A Universidade Federal do Oeste do Pará está à frente de uma estratégia inédita para preservar a unha-de-gato na região de Santarém. A planta medicinal, amplamente utilizada na Amazônia, enfrenta riscos de erosão genética e até extinção devido à exploração predatória e à degradação ambiental.

Conhecida cientificamente como Uncaria tomentosa, a espécie possui propriedades anti-inflamatórias, antioxidantes e imunomoduladoras, sendo considerada estratégica para o Sistema Único de Saúde. No entanto, estudos apontam que suas populações naturais estão cada vez mais isoladas, o que compromete a diversidade genética e a capacidade de sobrevivência a longo prazo.

Diante desse cenário, a Ufopa passou a investir em pesquisa aplicada, com a criação de um banco de germoplasma e técnicas de cultivo controlado no Núcleo de Bioativos do projeto Maniva Tapajós. A iniciativa conta com apoio de instituições como a Universidade de Ribeirão Preto, responsável por parte dos estudos científicos.

O projeto agora avança para uma nova fase: a produção de cerca de 1.000 mudas da planta até 2026, em parceria com o Projeto Saúde e Alegria e agricultores familiares do Alto Tapajós.

A proposta vai além da preservação ambiental.
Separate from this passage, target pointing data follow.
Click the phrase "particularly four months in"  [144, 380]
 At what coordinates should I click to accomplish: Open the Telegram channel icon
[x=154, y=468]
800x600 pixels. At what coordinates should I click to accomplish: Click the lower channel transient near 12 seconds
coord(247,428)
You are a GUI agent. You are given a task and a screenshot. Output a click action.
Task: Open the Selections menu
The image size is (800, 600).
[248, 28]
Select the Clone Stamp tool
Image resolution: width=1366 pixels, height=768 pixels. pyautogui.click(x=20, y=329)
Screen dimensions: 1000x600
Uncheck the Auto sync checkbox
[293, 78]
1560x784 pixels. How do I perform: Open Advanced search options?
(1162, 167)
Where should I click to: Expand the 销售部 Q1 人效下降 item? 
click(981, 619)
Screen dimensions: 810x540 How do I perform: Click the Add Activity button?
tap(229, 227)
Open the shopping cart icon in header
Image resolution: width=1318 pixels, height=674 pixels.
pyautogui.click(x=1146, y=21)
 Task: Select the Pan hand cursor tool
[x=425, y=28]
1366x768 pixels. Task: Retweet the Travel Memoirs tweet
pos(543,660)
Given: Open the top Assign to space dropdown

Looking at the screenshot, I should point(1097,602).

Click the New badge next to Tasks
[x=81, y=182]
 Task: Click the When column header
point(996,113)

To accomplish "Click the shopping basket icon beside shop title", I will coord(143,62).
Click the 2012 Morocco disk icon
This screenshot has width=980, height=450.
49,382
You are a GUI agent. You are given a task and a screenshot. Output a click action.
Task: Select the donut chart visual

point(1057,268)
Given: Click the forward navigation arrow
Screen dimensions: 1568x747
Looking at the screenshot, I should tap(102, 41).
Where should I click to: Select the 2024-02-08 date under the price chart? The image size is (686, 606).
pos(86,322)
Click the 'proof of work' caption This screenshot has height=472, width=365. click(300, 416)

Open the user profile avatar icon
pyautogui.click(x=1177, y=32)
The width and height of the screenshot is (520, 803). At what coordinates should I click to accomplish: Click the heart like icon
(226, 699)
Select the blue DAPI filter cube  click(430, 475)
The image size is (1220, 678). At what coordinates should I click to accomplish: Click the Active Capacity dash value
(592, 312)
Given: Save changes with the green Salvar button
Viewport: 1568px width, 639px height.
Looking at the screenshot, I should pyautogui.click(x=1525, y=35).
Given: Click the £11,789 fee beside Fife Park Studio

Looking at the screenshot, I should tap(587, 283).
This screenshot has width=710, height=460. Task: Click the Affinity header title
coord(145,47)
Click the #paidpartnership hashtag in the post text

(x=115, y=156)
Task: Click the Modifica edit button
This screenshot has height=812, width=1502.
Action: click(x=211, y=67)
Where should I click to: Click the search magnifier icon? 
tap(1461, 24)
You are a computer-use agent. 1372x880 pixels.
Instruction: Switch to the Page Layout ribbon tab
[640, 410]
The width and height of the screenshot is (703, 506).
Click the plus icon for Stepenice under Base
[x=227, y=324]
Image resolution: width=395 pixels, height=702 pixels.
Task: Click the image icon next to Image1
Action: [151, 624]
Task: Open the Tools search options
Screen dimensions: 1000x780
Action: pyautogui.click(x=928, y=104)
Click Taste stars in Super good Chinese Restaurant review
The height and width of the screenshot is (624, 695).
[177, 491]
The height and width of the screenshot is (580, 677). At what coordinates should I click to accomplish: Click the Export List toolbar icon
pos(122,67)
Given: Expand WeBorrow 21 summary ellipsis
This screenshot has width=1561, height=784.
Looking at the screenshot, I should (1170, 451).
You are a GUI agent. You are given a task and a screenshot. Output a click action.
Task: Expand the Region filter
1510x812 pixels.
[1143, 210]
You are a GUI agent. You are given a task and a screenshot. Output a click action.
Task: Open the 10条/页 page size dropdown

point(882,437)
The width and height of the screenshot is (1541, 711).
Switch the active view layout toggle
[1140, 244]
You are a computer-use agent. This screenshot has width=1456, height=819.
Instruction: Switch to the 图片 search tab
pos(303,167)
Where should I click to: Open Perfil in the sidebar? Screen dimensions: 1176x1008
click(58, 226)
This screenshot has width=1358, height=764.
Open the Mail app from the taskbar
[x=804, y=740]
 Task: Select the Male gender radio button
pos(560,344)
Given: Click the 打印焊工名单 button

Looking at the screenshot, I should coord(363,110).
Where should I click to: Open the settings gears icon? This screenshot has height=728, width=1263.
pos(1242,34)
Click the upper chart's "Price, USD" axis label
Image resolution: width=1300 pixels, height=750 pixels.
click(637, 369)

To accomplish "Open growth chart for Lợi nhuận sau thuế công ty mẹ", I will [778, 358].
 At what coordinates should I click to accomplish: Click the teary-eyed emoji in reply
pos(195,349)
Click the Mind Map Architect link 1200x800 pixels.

A ideia é oferecer uma alternativa ao extrativismo predatório, promovendo geração de renda e fortalecimento das comunidades ribeirinhas, com capacitação para cultivo sustentável e uso consciente da espécie.

As ações também passam a integrar uma política pública de saúde por meio do programa Farmácia Viva, fruto de uma cooperação entre a Prefeitura de Santarém, a Ufopa e a Arquidiocese de Santarém.

O projeto prevê desde a produção de insumos vegetais até a elaboração de protocolos clínicos, ampliando o uso seguro de plantas medicinais na rede pública de saúde.

Atualmente, outras espécies também fazem parte da iniciativa, como erva-baleeira, chambá, erva-penicilina, folha-da-fortuna e açafrão, cultivadas no Centro de Formação Emaús, na rodovia Curuá-Una.

A iniciativa reforça o papel da ciência aliada às comunidades tradicionais para garantir a preservação da biodiversidade amazônica. Ao unir pesquisa, saúde pública e desenvolvimento sustentável, o projeto pode se tornar referência na proteção de espécies medicinais na região de Santarém.